Répétition des Ailes du désir. © JC Polien

Dans Les Ailes du désir, les frontières s’estompent entre l’univers surnaturel, incarné par les anges, et le monde réel. Comment avez-vous lié le ciel et la terre ?

Les anges errent à l’écoute des âmes berlinoises, dont les destins sont ancrés, non seulement dans leur histoire personnelle, mais aussi dans l’histoire de cette capitale déchirée, au lourd passé. Ce contexte confère une densité politique à la réalité du quotidien, et se conjugue avec la dimension étrange, poétique et onirique du conte. Mon opéra s’inscrit ainsi à la convergence des registres et des genres.

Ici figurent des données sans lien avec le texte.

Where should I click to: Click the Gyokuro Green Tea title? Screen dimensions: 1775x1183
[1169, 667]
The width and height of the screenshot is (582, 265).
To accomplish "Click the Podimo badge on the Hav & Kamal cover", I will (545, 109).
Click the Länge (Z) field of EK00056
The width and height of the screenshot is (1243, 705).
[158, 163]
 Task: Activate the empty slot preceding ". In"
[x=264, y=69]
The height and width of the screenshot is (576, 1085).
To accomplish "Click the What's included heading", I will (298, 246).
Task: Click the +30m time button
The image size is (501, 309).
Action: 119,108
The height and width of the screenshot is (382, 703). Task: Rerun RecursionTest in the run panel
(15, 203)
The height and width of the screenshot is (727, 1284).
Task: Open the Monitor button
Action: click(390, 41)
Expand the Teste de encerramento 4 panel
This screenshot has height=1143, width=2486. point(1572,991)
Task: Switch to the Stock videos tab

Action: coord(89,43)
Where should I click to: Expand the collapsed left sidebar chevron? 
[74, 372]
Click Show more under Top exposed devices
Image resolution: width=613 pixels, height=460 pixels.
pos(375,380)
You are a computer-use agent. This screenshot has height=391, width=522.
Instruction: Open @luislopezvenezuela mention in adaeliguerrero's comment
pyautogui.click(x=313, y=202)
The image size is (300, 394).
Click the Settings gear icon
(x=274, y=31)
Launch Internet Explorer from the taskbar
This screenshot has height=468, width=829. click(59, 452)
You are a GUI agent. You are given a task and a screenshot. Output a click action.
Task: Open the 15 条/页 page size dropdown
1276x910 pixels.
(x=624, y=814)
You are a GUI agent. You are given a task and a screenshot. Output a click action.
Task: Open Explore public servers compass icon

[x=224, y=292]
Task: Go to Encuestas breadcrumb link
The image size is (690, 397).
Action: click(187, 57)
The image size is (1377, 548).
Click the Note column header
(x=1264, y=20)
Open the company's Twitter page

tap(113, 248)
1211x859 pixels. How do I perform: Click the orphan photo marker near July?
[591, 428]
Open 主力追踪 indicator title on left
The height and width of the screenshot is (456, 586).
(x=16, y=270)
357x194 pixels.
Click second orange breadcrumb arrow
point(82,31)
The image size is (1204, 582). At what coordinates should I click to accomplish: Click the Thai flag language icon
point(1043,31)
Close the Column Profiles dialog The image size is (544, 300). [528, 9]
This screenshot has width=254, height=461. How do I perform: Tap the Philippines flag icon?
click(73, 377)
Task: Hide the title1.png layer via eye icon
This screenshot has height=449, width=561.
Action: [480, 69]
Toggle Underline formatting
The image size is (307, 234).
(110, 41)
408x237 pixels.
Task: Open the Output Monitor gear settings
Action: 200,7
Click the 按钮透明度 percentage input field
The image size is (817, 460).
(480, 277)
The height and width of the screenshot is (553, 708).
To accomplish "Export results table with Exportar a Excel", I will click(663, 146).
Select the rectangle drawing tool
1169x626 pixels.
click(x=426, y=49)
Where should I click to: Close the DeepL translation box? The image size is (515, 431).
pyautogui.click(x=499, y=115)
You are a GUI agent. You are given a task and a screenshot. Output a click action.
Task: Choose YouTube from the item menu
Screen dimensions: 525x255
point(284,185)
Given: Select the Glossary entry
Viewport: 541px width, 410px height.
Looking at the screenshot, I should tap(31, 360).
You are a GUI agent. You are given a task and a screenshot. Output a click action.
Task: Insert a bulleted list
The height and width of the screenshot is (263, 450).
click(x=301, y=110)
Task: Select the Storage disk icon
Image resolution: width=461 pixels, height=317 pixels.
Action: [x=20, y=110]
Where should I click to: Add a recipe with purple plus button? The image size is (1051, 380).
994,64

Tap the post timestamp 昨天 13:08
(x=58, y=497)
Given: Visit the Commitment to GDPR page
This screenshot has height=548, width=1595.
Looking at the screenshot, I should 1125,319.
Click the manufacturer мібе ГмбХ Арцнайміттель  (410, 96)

Comment caractérisez-vous les anges et les humains dans votre partition ?

Pour répondre à la puissance du cinéma par un geste lyrique, je me suis mis à distance du film. J’ai composé en maintenant une alliance forte avec l’écriture du livret de Gwendoline Soublin, la poésie des mots, la prosodie de la langue, en soutenant le rythme et le temps de la dramaturgie. L’opéra s’articule autour de la métamorphose de l’ange Damielle, quand le désir d’expérimenter l’éphémère vie terrestre l’humanise. J’ai travaillé la matière musicale, en sculptant le son des voix lyriques de sept chanteurs, doublés de marionnettes géantes, qui forment aussi le chœur. Les interprètes des anges mis à part, chacun d’eux assume plusieurs rôles, caractérisés par la ligne de chant et la tessiture. Damielle est confiée à une soprano, à la voix large et puissante, et Cassiel, à un baryton. Dans la fosse, treize musiciens de l’ensemble Miroirs Étendus exaltent une alchimie de timbres. J’ai composé une musique fluide, aux multiples couleurs, empreintes de sensualité. Selon le climat des scènes et des lieux, le traitement vocal et instrumental donne à écouter de grands airs lyriques, des polyphonies de la ville qui bruisse, la musique de cirque, vive et animée, le rock psychédélique et hédoniste de la boîte de nuit.

Votre opéra entretient l’émotion, en ouvrant une perspective de liberté et d’espoir à une société divisée…

De l’émerveillement à la tragédie, de la nostalgie à la quête d’étonnement, Les Ailes du désir transcendent le temps et réunissent des destins hasardeux, entre chuchotements des humains et dialogues des anges, afin que surgisse, après les désastres, un monde transfiguré.

MARGUERITE HALADJIAN

(1) Collectif réunissant les Scènes Nationales de Besançon, Dunkerque et Quimper, le Théâtre Impérial-Opéra de Compiègne, l’Opéra de Rennes et l’Atelier Lyrique de Tourcoing.